## Problem to work on:
Every line of the records below that holds the word "computer" belongs in the answer.

## Given data:
-----

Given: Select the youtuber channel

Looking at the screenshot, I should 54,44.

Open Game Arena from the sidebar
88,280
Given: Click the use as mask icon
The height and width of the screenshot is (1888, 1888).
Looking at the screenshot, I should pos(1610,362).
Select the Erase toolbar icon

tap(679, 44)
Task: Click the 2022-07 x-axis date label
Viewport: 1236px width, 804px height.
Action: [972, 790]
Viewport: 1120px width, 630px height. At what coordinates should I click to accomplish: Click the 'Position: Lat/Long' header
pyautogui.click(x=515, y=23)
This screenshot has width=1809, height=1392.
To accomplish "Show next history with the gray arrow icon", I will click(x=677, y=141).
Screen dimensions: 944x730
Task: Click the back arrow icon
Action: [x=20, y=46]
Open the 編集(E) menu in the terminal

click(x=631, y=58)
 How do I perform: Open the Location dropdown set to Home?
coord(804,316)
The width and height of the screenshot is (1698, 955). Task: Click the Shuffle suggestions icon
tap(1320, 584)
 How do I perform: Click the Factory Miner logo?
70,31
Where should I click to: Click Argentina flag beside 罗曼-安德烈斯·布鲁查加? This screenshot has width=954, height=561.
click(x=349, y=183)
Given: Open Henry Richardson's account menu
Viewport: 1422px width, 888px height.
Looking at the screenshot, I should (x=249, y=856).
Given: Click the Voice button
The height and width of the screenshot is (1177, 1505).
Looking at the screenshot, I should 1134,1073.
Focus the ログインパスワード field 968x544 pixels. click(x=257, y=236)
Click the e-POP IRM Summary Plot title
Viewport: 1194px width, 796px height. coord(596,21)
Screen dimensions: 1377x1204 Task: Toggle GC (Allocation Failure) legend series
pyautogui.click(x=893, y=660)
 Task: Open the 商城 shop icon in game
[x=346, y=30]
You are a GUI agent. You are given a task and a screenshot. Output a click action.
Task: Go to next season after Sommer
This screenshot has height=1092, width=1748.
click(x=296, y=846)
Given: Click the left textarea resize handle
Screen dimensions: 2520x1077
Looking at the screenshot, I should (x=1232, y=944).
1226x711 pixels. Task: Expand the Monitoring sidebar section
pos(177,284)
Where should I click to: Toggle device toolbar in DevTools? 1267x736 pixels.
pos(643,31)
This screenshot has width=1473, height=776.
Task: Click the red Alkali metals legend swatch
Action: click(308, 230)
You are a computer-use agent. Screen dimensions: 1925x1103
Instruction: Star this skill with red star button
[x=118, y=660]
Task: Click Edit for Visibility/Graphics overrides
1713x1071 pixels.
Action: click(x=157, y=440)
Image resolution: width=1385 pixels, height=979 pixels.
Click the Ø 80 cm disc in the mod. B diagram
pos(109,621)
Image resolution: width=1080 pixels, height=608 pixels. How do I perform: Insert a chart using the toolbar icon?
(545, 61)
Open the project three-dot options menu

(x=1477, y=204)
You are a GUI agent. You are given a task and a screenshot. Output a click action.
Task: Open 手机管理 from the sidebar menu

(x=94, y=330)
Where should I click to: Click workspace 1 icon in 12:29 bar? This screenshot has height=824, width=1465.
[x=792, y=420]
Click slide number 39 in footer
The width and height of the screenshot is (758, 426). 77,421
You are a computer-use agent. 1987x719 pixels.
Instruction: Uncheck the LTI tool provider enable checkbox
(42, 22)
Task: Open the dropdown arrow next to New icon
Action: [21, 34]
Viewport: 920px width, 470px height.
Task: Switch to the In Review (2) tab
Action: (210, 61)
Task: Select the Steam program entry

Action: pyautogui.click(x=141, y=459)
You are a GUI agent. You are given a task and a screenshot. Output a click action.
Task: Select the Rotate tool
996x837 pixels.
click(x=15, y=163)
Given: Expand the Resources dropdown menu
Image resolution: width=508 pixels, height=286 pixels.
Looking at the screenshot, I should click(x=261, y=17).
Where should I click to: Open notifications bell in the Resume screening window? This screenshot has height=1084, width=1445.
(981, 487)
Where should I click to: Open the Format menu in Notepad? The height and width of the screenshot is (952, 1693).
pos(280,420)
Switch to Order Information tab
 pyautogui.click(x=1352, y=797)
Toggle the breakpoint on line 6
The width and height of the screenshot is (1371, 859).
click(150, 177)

-----

## Written reply:
You are a computer-use agent. Screen dimensions: 1925x1103
You are a computer-use agent. 1987x719 pixels.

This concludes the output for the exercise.